🍁A cold day in late autumn, which is silent and deeply lonely - from Thor! / @arkoiri
THERE’S A HEAVINESS TO THE AIR, despite these recent days supposedly carrying more hope than they have seen in years. It’s weird, really, he supposes; they fixed the world, knit it back together. Brought everyone back, fought the battle of their lives and won despite all odds. One would think that would fix everything, make everything they’ve battled for these last few years be alright again.
But, as he’s come to find out: life’s not always that easy. Grief is not always that easy. Sure, he’s relieved that they did what they did, fixed what they could, brought what they could back together. But it was only the beginning of a new kind of broken world —— one that, sure, has more hope than it did before, but the scars of the last five years have scored deep in the hide of the universe, and, perhaps more deeply, in their own souls.
Maybe he’s being a little too existential. It’s not like him, and he doesn’t like lingering in it.
The cool air is sharp and biting, but it’s bracing, and he appreciates being out in it. The colors of late fall brighten the trees, only beginning here and there to drop and litter the ground and crunch underfoot. Central Park’s gorgeous this time of year, even despite the cold —— and, for the first year in many, there’s actually people out here aside from him. Families. Some learning who their children have become in five years gone; others, relearning how to be parents again after five years of grieving. Some couples, relearning how to be together again after five long years.
Oop. There he goes again.
“ You know, ” he says, and it’s partly to fill the silence between them —— because he knows Thor has been through hell, and he scarcely knows how or where to begin. “ I spent all that time thinking that once we put things right, it’d all just feel normal again. ” A crack of a smile, a bit rueful, a little self-aware. “ Turns out, I was being a little optimistic. ” He heaves a breath out, warm exhale fogging the cool air. “ —— How you doing? ”
It’s late, at least later than he intended upons itting out here. He wouldn’t go as far to say he was mourning, but there is a heavy sadness deep within his chest that had made itself known over the past few weeks. A sadness he understood and yad had been able to ignore in the passing five years of desolate grief. A sadness linked to his own actions, or lack of, and the uncomfortable feeling of finally waking up and realising what a waste of time it had been.
Of course the underlying guilt of the pain from the last five years likely won’t go away, but it’s refreshing, he thinks, to look out and see so much joy returned to the world.

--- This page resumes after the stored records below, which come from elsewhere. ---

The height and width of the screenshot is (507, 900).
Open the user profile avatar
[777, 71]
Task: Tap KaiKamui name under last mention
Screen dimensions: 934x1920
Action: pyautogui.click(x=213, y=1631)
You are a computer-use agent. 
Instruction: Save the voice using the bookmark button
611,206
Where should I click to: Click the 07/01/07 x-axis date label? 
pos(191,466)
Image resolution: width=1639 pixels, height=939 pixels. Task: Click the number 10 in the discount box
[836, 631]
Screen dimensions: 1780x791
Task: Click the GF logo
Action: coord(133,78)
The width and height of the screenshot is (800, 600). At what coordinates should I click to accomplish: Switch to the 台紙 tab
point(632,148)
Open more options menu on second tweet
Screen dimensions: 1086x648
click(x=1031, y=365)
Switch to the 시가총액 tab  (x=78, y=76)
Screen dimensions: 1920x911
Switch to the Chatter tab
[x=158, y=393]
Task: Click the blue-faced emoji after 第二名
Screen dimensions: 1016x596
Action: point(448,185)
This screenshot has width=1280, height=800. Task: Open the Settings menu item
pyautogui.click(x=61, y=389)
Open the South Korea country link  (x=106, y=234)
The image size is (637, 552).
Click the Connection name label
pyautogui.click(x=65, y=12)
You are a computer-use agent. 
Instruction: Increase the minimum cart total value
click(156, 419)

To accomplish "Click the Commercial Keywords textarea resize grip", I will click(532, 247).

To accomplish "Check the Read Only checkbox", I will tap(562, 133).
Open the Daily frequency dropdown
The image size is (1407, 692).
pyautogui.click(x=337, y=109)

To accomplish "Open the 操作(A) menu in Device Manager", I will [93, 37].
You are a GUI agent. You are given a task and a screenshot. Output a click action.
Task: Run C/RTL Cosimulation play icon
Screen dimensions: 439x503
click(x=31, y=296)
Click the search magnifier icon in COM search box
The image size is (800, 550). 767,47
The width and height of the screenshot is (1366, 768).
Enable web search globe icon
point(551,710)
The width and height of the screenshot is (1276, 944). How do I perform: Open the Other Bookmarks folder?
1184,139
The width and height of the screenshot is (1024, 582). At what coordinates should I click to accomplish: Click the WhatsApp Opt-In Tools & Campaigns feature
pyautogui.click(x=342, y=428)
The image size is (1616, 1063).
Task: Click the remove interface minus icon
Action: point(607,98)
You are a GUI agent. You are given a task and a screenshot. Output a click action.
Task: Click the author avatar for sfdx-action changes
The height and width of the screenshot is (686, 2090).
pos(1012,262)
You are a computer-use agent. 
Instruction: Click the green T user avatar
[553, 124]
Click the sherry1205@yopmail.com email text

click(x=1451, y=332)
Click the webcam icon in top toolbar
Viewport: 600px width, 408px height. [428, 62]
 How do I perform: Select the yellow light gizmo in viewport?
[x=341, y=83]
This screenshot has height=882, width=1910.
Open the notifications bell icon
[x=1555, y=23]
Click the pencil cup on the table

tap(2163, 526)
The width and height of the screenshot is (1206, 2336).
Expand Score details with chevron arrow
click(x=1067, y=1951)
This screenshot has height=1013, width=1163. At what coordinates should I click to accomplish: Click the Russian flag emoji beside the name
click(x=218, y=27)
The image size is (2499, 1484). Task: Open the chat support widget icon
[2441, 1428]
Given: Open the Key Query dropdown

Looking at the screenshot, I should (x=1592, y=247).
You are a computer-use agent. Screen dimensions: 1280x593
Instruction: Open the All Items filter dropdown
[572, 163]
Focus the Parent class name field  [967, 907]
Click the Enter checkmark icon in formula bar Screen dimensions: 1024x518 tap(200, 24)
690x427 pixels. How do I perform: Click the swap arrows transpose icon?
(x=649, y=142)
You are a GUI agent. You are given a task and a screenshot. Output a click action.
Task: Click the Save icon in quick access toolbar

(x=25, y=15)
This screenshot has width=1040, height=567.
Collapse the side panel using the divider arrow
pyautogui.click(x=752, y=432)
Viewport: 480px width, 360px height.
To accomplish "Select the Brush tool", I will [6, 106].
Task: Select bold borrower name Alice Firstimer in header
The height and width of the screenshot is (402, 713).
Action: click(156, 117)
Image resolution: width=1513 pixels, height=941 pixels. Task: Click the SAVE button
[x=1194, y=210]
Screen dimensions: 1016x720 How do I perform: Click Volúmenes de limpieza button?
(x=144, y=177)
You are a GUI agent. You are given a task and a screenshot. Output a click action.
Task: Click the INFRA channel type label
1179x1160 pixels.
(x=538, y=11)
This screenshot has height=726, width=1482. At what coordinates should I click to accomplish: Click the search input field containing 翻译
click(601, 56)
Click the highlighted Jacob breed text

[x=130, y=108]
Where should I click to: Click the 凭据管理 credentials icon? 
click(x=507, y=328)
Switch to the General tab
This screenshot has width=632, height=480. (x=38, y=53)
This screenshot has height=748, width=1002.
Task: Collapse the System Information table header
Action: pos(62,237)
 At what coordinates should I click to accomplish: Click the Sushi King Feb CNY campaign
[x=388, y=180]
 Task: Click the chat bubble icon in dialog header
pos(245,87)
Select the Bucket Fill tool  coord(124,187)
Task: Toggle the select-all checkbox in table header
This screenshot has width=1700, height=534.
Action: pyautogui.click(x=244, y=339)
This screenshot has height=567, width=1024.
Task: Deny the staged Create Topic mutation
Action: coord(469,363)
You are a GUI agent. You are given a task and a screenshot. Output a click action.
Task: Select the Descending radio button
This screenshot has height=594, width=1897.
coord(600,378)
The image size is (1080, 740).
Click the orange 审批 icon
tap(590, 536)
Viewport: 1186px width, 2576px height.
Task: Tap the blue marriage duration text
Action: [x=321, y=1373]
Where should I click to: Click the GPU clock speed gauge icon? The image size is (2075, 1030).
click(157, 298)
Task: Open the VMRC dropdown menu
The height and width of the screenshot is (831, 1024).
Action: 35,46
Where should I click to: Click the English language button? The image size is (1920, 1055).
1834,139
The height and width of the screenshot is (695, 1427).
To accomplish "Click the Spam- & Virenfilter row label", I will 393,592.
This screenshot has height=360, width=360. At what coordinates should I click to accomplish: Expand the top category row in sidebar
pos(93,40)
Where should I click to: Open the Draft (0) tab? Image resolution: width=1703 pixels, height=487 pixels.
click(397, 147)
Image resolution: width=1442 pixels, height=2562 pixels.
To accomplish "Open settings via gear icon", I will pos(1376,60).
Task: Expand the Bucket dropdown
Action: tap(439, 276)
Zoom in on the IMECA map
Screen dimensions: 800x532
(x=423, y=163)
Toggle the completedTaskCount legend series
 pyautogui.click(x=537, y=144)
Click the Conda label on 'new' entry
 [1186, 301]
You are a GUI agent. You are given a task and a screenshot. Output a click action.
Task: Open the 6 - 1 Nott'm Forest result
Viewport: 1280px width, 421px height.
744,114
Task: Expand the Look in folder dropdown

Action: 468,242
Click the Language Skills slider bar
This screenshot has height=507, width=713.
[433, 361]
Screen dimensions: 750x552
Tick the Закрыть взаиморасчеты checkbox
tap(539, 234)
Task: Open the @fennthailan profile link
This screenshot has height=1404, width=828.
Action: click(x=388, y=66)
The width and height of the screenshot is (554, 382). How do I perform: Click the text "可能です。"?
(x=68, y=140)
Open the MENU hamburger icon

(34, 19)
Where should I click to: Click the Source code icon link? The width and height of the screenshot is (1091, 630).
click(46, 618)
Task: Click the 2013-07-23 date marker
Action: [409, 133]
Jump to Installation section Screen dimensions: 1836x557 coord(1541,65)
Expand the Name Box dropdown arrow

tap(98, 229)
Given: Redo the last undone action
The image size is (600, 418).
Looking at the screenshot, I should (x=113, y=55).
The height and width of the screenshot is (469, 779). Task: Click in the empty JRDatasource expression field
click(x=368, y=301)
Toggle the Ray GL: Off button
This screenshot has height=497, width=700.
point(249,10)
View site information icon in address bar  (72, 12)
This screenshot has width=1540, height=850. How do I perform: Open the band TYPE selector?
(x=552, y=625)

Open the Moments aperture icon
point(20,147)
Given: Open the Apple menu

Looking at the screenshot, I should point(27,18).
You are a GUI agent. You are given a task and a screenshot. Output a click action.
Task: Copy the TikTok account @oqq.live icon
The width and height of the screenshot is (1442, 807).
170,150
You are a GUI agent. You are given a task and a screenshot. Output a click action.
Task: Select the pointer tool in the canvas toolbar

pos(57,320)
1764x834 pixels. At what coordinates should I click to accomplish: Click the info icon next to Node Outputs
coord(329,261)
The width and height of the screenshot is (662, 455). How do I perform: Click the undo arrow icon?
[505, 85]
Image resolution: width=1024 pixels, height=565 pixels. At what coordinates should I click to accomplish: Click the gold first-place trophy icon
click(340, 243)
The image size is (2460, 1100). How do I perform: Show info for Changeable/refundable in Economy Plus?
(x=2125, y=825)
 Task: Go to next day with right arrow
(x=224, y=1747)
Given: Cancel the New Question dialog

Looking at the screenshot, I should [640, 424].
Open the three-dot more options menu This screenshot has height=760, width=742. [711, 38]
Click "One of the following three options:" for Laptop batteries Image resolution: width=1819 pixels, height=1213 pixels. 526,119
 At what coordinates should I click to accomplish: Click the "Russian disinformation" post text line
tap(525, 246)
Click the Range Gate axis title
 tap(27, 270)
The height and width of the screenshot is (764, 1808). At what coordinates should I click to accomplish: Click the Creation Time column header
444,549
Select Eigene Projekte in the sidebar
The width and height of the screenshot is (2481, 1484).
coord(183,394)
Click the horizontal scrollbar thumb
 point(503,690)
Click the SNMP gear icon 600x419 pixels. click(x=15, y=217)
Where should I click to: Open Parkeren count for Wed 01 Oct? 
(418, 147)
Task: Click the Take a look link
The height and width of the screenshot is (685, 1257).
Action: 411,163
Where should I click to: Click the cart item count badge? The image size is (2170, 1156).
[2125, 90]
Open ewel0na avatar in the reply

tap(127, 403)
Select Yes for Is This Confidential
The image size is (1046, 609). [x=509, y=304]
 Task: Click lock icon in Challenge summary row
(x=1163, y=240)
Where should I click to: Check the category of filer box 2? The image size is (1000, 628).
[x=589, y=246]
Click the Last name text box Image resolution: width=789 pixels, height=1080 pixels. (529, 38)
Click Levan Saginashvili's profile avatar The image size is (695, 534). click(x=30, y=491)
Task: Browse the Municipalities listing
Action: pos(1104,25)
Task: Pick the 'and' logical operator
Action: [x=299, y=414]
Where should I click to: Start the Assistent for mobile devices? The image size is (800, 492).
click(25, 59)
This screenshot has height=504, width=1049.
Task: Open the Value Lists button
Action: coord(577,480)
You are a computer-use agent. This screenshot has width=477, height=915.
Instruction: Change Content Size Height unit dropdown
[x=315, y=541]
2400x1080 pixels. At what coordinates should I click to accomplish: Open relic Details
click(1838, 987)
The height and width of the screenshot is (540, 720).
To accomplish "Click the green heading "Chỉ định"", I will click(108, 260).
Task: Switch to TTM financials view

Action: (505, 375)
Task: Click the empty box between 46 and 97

Loved ones once long lost back in the arms of those who adore them. Friends, once mourned andached for, back at the table where they belong. With that comes a strange sort of grief in the Thunder God; a grief for those that canno tbe returned with the snap of a finger.
So he walks, and lets his mind wander the weaving throughts that follow, soaking up the chill breeze that soothes skin that runs hotter than most. The world is dying around them and yet the Park is thrumming with a life long thought lost. He should be happy. He should be... elated that Mjolnir stills hums in his grasp and they succeeded in bringing back all those lost souls, he should be happy that the world has returned to normal. And yet... Steve’s words pull that single string of doubt right out of his mind.
Thor turns and glances to his friend, seeing a lightness in those blue eyes that he hasn’t seen for a long time, and he smiles broadly even if the feeling doesn’t touch his own eyes. The wind kicks up, tickling through his hair that’s grown long enough for him to return the braids of fallen loved ones to the strands and he watches a gust of colourful leaves dance out of their path.
“We won!” he states with a hoyfulness trademarked long ago, but there’s a lilt to his tone followed by a deep, shoulder heaving sigh. “We defeated Thanos, we returned millions of loved ones to their empty arms all over the Galaxy, we returned our friends to the hearts they belonged and yet I cannot help this feeling that has grown since that second snap. A feeling that someting else has stirred in the darkness while I lay back on my haunches like a coward for five years.”
Coward may be a strong word, but it lingers in the cold air as leaves crunch under boot and he tips his head politely in the direction of a wide-eyed staring child. “They look to us like heroes once again Steven, and yet I fear they are misguided. The years I spent burrowed in grief, not a King but a-- a mouse, letting the world tip into darkness. A darkness I helped create and did nothing to aid the healing of.”